Más allá del impacto financiero, autoridades estatales y organizaciones comunitarias advierten que el despliegue tuvo consecuencias directas en la seguridad cotidiana. Durante el periodo en que las tropas fueron reasignadas a Los Ángeles, unidades especializadas quedaron fuera de operaciones clave en el combate al narcotráfico y en la respuesta a incendios forestales.

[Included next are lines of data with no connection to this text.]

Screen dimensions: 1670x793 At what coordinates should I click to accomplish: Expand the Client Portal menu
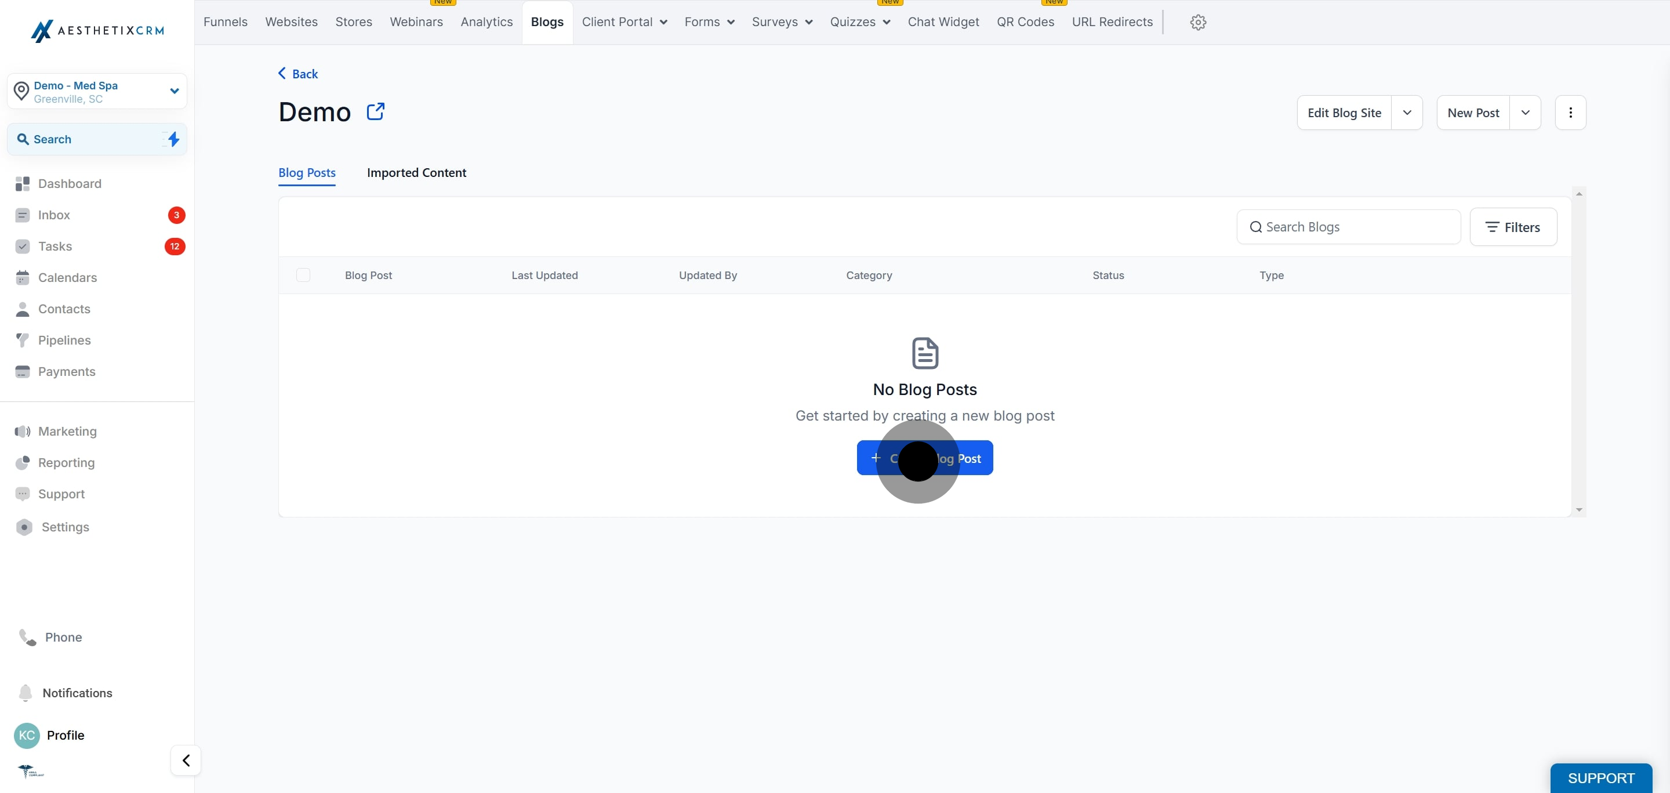click(x=624, y=22)
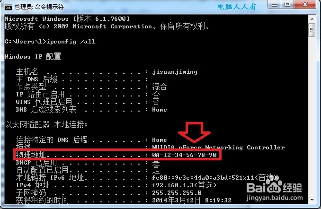Click the command prompt icon in title bar
Screen dimensions: 321x209
coord(9,8)
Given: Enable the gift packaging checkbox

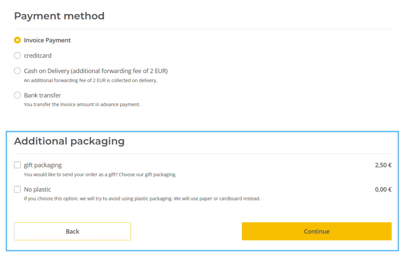Looking at the screenshot, I should (x=17, y=165).
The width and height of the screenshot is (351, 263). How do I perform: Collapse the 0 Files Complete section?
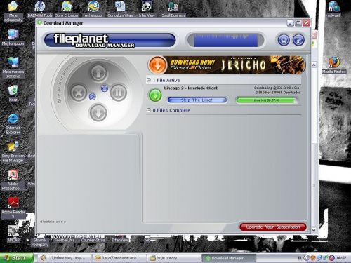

Entre los recursos afectados se encuentra el Grupo de Trabajo Rattlesnake, encargado de apoyo en incendios forestales, así como equipos de inteligencia y apoyo operativo en la lucha contra el tráfico de fentanilo. La reasignación, según funcionarios estatales, generó vacíos operativos en plena temporada de alto riesgo climático y en medio de una crisis persistente de opioides.

“Las comunidades pagaron el precio mientras recursos críticos fueron desviados”, ha señalado la oficina de Newsom en referencia al impacto del operativo, al que califica como una decisión federal de carácter político con efectos directos en la seguridad estatal.

El gobierno de California presentó acciones legales en su momento para frenar la federalización de las tropas, argumentando que se trató de una intervención indebida. Posteriormente, decisiones del Tribunal del Noveno Circuito limitaron la medida y obligaron a la devolución del control de la Guardia Nacional al estado.

Mientras tanto, unidades antidrogas de la Guardia Nacional continúan reportando incautaciones significativas de fentanilo y narcóticos, cifras que autoridades estatales utilizan para subrayar el costo de haber desviado personal de esas funciones durante el despliegue.

A casi un año de los hechos, el gasto sigue acumulándose y, con él, el debate sobre el uso de fuerzas militares en tareas internas y su impacto en la seguridad y los recursos públicos de California.